_SET EXERCISE_
Copy these items verbatim, every line.
───── INPUT DATA
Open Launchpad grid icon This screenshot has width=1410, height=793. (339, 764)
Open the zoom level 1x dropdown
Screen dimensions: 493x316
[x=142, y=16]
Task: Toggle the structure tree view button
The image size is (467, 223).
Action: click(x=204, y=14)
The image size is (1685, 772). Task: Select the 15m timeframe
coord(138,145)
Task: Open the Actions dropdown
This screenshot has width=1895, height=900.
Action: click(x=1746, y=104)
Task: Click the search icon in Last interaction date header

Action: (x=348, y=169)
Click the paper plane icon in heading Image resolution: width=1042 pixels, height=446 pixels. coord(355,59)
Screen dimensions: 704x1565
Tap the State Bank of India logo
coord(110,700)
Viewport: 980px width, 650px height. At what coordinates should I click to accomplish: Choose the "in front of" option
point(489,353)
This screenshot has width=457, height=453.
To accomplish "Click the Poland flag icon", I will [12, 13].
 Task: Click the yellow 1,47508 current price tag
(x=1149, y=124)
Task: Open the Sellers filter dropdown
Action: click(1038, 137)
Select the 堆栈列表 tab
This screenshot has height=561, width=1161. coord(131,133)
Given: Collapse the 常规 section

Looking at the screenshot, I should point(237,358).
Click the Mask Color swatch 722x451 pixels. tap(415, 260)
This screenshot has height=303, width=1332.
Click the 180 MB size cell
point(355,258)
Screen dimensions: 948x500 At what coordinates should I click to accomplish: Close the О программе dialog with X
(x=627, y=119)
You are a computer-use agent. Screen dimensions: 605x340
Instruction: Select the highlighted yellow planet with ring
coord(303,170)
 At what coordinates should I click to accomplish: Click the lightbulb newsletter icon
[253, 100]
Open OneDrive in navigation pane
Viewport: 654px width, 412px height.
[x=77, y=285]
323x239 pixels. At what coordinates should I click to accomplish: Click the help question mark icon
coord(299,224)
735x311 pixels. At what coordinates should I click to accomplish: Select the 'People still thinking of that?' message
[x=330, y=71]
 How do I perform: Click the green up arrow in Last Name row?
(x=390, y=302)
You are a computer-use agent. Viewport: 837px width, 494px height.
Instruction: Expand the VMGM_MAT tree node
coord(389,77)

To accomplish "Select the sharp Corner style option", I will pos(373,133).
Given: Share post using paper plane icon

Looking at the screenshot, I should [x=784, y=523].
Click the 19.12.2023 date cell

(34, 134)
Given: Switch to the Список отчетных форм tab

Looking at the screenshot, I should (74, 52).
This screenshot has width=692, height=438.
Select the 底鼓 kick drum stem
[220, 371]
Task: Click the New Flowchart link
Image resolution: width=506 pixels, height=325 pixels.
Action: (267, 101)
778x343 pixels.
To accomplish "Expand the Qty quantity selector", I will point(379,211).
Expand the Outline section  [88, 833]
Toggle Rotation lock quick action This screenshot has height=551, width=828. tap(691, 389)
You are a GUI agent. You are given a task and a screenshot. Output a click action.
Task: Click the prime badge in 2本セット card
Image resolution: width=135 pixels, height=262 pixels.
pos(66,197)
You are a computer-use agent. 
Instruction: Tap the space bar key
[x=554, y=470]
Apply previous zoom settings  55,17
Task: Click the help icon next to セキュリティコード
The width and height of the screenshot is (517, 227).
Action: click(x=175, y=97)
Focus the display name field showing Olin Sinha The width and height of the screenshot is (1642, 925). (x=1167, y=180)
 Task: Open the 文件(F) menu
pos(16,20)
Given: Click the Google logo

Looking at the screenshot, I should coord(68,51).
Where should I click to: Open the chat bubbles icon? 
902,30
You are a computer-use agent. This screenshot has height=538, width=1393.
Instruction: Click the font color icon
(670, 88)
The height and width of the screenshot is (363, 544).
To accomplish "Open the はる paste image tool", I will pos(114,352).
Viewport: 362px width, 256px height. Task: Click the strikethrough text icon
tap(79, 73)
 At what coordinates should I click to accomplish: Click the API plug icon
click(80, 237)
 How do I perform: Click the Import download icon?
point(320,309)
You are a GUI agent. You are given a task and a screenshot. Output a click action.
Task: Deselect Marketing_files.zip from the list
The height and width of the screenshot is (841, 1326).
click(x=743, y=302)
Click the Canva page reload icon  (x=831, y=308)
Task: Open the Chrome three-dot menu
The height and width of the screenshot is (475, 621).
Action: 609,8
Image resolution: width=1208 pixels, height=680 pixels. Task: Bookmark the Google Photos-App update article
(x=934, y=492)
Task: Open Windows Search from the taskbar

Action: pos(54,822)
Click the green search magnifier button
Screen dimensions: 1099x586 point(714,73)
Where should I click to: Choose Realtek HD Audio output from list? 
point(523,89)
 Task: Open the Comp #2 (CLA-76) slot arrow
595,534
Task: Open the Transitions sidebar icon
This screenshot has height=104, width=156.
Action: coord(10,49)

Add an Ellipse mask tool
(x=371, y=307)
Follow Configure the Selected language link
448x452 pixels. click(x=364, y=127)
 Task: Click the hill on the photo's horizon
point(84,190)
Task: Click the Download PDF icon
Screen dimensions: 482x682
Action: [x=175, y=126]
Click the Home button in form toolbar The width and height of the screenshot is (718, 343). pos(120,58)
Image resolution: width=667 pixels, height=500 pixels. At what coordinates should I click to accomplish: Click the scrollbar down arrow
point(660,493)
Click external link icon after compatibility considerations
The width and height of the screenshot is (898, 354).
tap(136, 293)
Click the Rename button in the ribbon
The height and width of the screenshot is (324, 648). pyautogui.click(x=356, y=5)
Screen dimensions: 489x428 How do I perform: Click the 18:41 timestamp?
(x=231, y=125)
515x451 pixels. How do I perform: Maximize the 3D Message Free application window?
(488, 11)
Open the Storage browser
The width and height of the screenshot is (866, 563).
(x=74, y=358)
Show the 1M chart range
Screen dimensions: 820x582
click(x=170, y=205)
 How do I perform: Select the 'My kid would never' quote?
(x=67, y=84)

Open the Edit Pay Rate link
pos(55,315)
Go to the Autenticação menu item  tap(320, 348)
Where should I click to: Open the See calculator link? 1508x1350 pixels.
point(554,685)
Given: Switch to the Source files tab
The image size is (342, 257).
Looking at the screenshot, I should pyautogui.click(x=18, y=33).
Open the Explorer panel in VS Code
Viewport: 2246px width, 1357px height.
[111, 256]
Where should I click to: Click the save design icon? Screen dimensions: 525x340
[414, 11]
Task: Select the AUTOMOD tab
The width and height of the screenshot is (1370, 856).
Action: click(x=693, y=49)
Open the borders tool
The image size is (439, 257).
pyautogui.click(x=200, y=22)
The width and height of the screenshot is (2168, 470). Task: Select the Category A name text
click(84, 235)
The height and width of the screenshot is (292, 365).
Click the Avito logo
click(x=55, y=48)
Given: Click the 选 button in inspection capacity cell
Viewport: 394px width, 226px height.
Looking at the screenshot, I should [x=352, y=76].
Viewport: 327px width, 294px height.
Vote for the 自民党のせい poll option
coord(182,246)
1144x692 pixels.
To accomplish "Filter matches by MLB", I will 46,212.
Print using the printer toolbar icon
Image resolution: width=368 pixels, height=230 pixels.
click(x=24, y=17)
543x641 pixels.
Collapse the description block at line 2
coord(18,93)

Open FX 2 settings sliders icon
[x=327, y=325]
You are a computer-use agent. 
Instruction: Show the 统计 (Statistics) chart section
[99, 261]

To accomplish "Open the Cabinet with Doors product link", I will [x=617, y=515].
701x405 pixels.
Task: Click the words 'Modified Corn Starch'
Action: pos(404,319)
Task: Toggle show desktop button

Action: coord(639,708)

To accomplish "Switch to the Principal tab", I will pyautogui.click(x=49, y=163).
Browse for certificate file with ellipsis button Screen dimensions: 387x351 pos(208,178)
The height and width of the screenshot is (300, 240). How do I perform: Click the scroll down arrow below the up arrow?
──────────
_ANSWER TO THIS TASK_
Open Launchpad grid icon This screenshot has width=1410, height=793. (339, 764)
Open the zoom level 1x dropdown
Screen dimensions: 493x316
[x=142, y=16]
Task: Toggle the structure tree view button
The image size is (467, 223).
Action: click(x=204, y=14)
The image size is (1685, 772). Task: Select the 15m timeframe
coord(138,145)
Task: Open the Actions dropdown
This screenshot has width=1895, height=900.
Action: click(x=1746, y=104)
Task: Click the search icon in Last interaction date header

Action: (x=348, y=169)
Click the paper plane icon in heading Image resolution: width=1042 pixels, height=446 pixels. coord(355,59)
Screen dimensions: 704x1565
Tap the State Bank of India logo
coord(110,700)
Viewport: 980px width, 650px height. At what coordinates should I click to accomplish: Choose the "in front of" option
point(489,353)
This screenshot has width=457, height=453.
To accomplish "Click the Poland flag icon", I will [12, 13].
 Task: Click the yellow 1,47508 current price tag
(x=1149, y=124)
Task: Open the Sellers filter dropdown
Action: click(1038, 137)
Select the 堆栈列表 tab
This screenshot has height=561, width=1161. coord(131,133)
Given: Collapse the 常规 section

Looking at the screenshot, I should point(237,358).
Click the Mask Color swatch 722x451 pixels. tap(415, 260)
This screenshot has height=303, width=1332.
Click the 180 MB size cell
point(355,258)
Screen dimensions: 948x500 At what coordinates should I click to accomplish: Close the О программе dialog with X
(x=627, y=119)
You are a computer-use agent. Screen dimensions: 605x340
Instruction: Select the highlighted yellow planet with ring
coord(303,170)
 At what coordinates should I click to accomplish: Click the lightbulb newsletter icon
[253, 100]
Open OneDrive in navigation pane
Viewport: 654px width, 412px height.
[x=77, y=285]
323x239 pixels. At what coordinates should I click to accomplish: Click the help question mark icon
coord(299,224)
735x311 pixels. At what coordinates should I click to accomplish: Select the 'People still thinking of that?' message
[x=330, y=71]
 How do I perform: Click the green up arrow in Last Name row?
(x=390, y=302)
You are a computer-use agent. Viewport: 837px width, 494px height.
Instruction: Expand the VMGM_MAT tree node
coord(389,77)

To accomplish "Select the sharp Corner style option", I will pos(373,133).
Given: Share post using paper plane icon

Looking at the screenshot, I should [x=784, y=523].
Click the 19.12.2023 date cell

(34, 134)
Given: Switch to the Список отчетных форм tab

Looking at the screenshot, I should (74, 52).
This screenshot has width=692, height=438.
Select the 底鼓 kick drum stem
[220, 371]
Task: Click the New Flowchart link
Image resolution: width=506 pixels, height=325 pixels.
Action: (267, 101)
778x343 pixels.
To accomplish "Expand the Qty quantity selector", I will point(379,211).
Expand the Outline section  [88, 833]
Toggle Rotation lock quick action This screenshot has height=551, width=828. tap(691, 389)
You are a GUI agent. You are given a task and a screenshot. Output a click action.
Task: Click the prime badge in 2本セット card
Image resolution: width=135 pixels, height=262 pixels.
pos(66,197)
You are a computer-use agent. 
Instruction: Tap the space bar key
[x=554, y=470]
Apply previous zoom settings  55,17
Task: Click the help icon next to セキュリティコード
The width and height of the screenshot is (517, 227).
Action: click(x=175, y=97)
Focus the display name field showing Olin Sinha The width and height of the screenshot is (1642, 925). (x=1167, y=180)
 Task: Open the 文件(F) menu
pos(16,20)
Given: Click the Google logo

Looking at the screenshot, I should coord(68,51).
Where should I click to: Open the chat bubbles icon? 
902,30
You are a computer-use agent. This screenshot has height=538, width=1393.
Instruction: Click the font color icon
(670, 88)
The height and width of the screenshot is (363, 544).
To accomplish "Open the はる paste image tool", I will pos(114,352).
Viewport: 362px width, 256px height. Task: Click the strikethrough text icon
tap(79, 73)
 At what coordinates should I click to accomplish: Click the API plug icon
click(80, 237)
 How do I perform: Click the Import download icon?
point(320,309)
You are a GUI agent. You are given a task and a screenshot. Output a click action.
Task: Deselect Marketing_files.zip from the list
The height and width of the screenshot is (841, 1326).
click(x=743, y=302)
Click the Canva page reload icon  (x=831, y=308)
Task: Open the Chrome three-dot menu
The height and width of the screenshot is (475, 621).
Action: 609,8
Image resolution: width=1208 pixels, height=680 pixels. Task: Bookmark the Google Photos-App update article
(x=934, y=492)
Task: Open Windows Search from the taskbar

Action: pos(54,822)
Click the green search magnifier button
Screen dimensions: 1099x586 point(714,73)
Where should I click to: Choose Realtek HD Audio output from list? 
point(523,89)
 Task: Open the Comp #2 (CLA-76) slot arrow
595,534
Task: Open the Transitions sidebar icon
This screenshot has height=104, width=156.
Action: coord(10,49)

Add an Ellipse mask tool
(x=371, y=307)
Follow Configure the Selected language link
448x452 pixels. click(x=364, y=127)
 Task: Click the hill on the photo's horizon
point(84,190)
Task: Click the Download PDF icon
Screen dimensions: 482x682
Action: [x=175, y=126]
Click the Home button in form toolbar The width and height of the screenshot is (718, 343). pos(120,58)
Image resolution: width=667 pixels, height=500 pixels. At what coordinates should I click to accomplish: Click the scrollbar down arrow
point(660,493)
Click external link icon after compatibility considerations
The width and height of the screenshot is (898, 354).
tap(136, 293)
Click the Rename button in the ribbon
The height and width of the screenshot is (324, 648). pyautogui.click(x=356, y=5)
Screen dimensions: 489x428 How do I perform: Click the 18:41 timestamp?
(x=231, y=125)
515x451 pixels. How do I perform: Maximize the 3D Message Free application window?
(488, 11)
Open the Storage browser
The width and height of the screenshot is (866, 563).
(x=74, y=358)
Show the 1M chart range
Screen dimensions: 820x582
click(x=170, y=205)
 How do I perform: Select the 'My kid would never' quote?
(x=67, y=84)

Open the Edit Pay Rate link
pos(55,315)
Go to the Autenticação menu item  tap(320, 348)
Where should I click to: Open the See calculator link? 1508x1350 pixels.
point(554,685)
Given: Switch to the Source files tab
The image size is (342, 257).
Looking at the screenshot, I should pyautogui.click(x=18, y=33).
Open the Explorer panel in VS Code
Viewport: 2246px width, 1357px height.
[111, 256]
Where should I click to: Click the save design icon? Screen dimensions: 525x340
[414, 11]
Task: Select the AUTOMOD tab
The width and height of the screenshot is (1370, 856).
Action: click(x=693, y=49)
Open the borders tool
The image size is (439, 257).
pyautogui.click(x=200, y=22)
The width and height of the screenshot is (2168, 470). Task: Select the Category A name text
click(84, 235)
The height and width of the screenshot is (292, 365).
Click the Avito logo
click(x=55, y=48)
Given: Click the 选 button in inspection capacity cell
Viewport: 394px width, 226px height.
Looking at the screenshot, I should [x=352, y=76].
Viewport: 327px width, 294px height.
Vote for the 自民党のせい poll option
coord(182,246)
1144x692 pixels.
To accomplish "Filter matches by MLB", I will 46,212.
Print using the printer toolbar icon
Image resolution: width=368 pixels, height=230 pixels.
click(x=24, y=17)
543x641 pixels.
Collapse the description block at line 2
coord(18,93)

Open FX 2 settings sliders icon
[x=327, y=325]
You are a computer-use agent. 
Instruction: Show the 统计 (Statistics) chart section
[99, 261]

To accomplish "Open the Cabinet with Doors product link", I will [x=617, y=515].
701x405 pixels.
Task: Click the words 'Modified Corn Starch'
Action: pos(404,319)
Task: Toggle show desktop button

Action: coord(639,708)

To accomplish "Switch to the Principal tab", I will pyautogui.click(x=49, y=163).
Browse for certificate file with ellipsis button Screen dimensions: 387x351 pos(208,178)
The height and width of the screenshot is (300, 240). How do I perform: Click the scroll down arrow below the up arrow?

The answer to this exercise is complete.